'''
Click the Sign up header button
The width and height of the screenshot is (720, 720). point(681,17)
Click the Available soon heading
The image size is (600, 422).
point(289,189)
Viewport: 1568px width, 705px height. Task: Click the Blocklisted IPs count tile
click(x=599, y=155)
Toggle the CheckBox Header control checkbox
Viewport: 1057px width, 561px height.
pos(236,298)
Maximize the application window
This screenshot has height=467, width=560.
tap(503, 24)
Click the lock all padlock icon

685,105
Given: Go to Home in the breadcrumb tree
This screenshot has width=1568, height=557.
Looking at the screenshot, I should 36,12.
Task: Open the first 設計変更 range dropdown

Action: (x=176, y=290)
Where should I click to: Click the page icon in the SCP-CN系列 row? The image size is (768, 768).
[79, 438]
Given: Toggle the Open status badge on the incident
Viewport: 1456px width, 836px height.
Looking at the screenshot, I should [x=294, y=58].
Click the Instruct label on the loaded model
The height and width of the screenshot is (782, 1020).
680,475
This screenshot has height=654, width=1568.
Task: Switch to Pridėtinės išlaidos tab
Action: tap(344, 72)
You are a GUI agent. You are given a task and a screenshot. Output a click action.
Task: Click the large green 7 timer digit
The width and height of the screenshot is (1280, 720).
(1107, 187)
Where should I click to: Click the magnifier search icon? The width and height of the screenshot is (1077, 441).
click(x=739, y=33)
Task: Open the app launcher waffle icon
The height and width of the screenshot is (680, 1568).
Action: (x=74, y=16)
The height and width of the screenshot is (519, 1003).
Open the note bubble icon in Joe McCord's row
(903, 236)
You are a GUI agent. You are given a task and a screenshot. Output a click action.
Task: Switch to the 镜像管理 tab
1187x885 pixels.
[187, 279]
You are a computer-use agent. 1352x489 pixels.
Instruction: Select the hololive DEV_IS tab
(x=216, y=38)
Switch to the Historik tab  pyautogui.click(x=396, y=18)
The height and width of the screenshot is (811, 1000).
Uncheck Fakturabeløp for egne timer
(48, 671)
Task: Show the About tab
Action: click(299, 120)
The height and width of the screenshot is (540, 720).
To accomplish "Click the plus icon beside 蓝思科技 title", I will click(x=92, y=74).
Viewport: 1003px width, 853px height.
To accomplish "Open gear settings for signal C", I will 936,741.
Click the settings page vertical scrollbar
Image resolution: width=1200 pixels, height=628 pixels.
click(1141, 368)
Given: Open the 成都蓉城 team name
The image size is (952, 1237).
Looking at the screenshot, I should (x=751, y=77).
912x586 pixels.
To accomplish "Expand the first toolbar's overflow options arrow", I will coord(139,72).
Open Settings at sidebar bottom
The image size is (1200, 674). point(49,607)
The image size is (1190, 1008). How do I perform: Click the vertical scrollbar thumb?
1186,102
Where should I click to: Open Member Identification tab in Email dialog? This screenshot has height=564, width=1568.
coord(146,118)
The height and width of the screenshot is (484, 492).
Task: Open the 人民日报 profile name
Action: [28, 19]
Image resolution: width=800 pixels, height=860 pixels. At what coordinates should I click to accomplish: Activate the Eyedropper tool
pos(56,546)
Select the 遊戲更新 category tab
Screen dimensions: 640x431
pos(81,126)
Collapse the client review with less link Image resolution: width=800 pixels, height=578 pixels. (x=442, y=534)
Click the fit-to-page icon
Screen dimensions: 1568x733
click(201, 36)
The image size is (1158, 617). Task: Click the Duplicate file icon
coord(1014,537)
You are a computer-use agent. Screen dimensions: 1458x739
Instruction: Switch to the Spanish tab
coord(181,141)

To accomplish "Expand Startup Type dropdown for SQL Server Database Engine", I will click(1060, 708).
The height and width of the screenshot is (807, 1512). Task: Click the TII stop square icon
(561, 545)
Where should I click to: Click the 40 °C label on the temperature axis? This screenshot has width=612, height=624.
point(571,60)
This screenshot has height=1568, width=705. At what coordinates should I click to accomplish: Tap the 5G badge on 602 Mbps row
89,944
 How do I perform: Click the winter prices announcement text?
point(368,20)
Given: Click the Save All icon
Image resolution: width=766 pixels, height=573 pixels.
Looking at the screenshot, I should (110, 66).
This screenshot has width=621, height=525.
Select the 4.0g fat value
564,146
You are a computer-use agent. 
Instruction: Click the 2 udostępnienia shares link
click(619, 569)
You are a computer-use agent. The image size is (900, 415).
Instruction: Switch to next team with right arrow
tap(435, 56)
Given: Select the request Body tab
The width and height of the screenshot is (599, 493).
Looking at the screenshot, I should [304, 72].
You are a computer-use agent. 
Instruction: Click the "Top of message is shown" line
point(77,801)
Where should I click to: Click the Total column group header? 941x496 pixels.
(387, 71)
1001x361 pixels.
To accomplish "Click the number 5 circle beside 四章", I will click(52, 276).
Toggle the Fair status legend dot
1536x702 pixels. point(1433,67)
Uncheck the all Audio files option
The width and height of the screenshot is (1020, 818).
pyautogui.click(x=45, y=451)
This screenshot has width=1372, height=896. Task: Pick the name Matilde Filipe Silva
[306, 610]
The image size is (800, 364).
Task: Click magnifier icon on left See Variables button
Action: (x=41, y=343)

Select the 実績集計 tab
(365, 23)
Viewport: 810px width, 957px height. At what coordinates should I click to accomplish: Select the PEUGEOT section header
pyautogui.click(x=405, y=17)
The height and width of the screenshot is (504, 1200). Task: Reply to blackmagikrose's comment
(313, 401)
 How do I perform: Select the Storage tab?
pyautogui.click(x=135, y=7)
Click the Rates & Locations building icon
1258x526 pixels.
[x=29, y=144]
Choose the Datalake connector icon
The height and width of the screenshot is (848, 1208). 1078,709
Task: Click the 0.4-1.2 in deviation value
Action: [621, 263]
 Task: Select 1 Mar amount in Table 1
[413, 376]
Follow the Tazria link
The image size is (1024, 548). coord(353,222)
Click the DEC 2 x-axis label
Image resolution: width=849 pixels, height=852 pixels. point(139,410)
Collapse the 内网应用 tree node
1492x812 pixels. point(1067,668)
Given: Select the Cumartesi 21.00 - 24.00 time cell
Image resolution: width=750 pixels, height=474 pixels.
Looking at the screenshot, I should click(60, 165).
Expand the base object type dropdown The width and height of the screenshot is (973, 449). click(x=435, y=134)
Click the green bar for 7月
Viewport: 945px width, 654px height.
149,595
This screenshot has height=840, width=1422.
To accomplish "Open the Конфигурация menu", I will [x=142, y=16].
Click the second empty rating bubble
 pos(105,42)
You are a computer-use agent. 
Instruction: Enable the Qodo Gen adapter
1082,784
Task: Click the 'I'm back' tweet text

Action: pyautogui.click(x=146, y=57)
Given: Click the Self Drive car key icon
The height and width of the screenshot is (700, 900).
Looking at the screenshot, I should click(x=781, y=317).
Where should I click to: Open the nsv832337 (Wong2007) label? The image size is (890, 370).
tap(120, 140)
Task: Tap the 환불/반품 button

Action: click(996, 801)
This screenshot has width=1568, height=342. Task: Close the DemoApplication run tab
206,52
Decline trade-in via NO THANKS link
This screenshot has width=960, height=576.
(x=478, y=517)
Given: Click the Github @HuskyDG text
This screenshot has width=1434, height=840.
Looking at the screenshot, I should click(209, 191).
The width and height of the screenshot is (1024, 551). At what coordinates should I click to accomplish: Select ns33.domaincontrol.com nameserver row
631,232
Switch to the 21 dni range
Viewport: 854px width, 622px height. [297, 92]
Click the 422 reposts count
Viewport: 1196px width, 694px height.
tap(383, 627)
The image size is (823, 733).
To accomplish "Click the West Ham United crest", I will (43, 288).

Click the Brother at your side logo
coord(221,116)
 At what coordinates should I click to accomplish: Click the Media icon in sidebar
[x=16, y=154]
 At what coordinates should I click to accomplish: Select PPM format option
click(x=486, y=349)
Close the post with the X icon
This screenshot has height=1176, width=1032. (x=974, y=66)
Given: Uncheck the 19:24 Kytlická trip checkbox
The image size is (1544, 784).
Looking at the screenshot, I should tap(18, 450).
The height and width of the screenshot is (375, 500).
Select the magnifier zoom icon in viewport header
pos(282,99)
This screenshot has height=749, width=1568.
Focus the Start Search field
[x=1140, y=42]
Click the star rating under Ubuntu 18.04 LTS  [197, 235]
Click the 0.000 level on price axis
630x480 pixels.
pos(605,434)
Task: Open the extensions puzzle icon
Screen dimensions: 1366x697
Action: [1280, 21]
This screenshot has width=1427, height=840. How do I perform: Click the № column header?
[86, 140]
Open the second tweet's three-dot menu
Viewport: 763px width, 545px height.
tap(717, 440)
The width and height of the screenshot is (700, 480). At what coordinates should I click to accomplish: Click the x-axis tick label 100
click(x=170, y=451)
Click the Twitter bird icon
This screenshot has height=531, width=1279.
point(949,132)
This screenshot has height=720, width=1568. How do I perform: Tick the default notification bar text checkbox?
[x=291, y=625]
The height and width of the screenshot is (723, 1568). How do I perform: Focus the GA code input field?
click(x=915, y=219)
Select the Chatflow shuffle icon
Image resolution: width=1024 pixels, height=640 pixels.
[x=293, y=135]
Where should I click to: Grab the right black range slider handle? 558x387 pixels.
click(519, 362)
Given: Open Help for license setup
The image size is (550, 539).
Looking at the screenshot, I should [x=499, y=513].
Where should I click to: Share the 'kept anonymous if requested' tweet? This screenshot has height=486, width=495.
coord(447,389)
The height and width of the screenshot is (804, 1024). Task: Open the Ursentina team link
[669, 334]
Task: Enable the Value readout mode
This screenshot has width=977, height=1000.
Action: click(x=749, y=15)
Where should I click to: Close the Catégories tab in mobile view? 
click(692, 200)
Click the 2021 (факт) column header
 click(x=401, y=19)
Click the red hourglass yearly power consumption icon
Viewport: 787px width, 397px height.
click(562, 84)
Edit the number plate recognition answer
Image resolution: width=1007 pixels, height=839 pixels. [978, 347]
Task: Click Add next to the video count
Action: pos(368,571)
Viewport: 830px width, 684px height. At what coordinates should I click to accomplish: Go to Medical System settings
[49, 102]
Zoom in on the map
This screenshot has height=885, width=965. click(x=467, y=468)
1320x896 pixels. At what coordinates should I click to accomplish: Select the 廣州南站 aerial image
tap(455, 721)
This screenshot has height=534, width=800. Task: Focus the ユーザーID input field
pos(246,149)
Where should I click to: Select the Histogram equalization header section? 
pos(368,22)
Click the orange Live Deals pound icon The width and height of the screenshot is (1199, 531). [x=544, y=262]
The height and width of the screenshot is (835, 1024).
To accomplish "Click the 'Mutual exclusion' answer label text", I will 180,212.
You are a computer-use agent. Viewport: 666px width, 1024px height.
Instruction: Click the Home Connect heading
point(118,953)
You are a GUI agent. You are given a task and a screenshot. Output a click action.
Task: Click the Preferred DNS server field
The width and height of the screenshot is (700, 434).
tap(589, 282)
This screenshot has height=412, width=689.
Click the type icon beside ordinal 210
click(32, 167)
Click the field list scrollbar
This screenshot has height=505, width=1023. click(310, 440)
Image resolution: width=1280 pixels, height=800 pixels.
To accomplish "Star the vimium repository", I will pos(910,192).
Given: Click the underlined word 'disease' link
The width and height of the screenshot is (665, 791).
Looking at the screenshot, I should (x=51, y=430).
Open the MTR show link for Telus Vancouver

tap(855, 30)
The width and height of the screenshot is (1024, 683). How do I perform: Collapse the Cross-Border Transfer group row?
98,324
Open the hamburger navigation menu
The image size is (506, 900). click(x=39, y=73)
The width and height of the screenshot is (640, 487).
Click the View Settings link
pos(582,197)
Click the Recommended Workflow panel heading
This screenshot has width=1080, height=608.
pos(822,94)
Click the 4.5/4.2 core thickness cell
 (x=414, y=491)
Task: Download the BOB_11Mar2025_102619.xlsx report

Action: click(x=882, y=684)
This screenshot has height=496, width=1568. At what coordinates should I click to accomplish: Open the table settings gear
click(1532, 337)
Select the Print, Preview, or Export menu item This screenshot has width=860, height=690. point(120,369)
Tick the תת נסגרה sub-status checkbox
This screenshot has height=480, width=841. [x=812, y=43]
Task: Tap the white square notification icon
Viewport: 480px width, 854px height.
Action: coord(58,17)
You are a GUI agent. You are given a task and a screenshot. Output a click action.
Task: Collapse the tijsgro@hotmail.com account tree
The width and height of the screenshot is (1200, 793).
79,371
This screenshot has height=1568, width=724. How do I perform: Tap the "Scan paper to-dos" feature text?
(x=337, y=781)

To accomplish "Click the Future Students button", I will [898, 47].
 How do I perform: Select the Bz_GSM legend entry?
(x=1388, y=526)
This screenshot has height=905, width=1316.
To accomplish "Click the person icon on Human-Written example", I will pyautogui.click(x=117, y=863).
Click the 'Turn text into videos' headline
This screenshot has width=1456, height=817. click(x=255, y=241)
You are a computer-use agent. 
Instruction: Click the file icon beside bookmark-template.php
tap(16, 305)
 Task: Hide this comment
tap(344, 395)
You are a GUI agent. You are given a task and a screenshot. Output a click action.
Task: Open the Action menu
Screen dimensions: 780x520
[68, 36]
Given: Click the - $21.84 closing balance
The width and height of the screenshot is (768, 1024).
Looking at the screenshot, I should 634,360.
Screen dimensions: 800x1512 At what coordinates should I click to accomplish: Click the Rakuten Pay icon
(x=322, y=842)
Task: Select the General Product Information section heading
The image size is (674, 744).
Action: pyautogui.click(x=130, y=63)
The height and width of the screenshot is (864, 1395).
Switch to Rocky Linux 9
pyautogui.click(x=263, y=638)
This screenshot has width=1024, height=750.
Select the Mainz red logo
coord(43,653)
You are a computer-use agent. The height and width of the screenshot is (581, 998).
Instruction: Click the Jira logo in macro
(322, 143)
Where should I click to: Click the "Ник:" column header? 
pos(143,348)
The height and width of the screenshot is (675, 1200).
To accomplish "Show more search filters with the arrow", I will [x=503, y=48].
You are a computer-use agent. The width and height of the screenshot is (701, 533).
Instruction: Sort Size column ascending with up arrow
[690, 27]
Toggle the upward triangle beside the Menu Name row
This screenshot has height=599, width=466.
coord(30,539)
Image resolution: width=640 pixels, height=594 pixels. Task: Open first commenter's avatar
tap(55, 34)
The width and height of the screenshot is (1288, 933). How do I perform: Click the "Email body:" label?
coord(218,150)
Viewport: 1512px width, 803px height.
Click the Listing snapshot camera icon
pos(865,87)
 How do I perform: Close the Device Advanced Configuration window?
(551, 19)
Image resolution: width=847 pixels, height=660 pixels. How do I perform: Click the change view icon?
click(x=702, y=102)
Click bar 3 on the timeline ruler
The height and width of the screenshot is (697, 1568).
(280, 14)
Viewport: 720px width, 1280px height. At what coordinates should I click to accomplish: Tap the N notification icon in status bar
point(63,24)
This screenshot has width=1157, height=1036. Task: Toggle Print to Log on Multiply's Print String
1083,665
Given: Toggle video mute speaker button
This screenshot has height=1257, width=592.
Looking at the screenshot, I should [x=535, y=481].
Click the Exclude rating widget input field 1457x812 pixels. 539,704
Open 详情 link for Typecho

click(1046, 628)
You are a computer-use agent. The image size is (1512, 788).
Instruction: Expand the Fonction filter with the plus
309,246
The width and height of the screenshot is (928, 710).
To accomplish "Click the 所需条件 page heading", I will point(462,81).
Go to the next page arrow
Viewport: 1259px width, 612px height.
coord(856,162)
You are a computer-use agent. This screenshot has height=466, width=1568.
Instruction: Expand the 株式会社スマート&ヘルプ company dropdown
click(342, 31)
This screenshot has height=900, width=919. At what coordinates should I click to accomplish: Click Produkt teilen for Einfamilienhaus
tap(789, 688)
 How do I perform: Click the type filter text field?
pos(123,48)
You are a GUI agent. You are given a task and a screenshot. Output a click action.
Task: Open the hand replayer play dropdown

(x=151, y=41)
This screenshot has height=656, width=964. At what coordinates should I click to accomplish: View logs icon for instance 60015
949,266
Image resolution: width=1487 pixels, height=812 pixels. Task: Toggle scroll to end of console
'''
What is being asked —
Filter the records down to the lines containing the word "green", and copy those.

The completed task —
Task: Click the large green 7 timer digit
Click the green bar for 7月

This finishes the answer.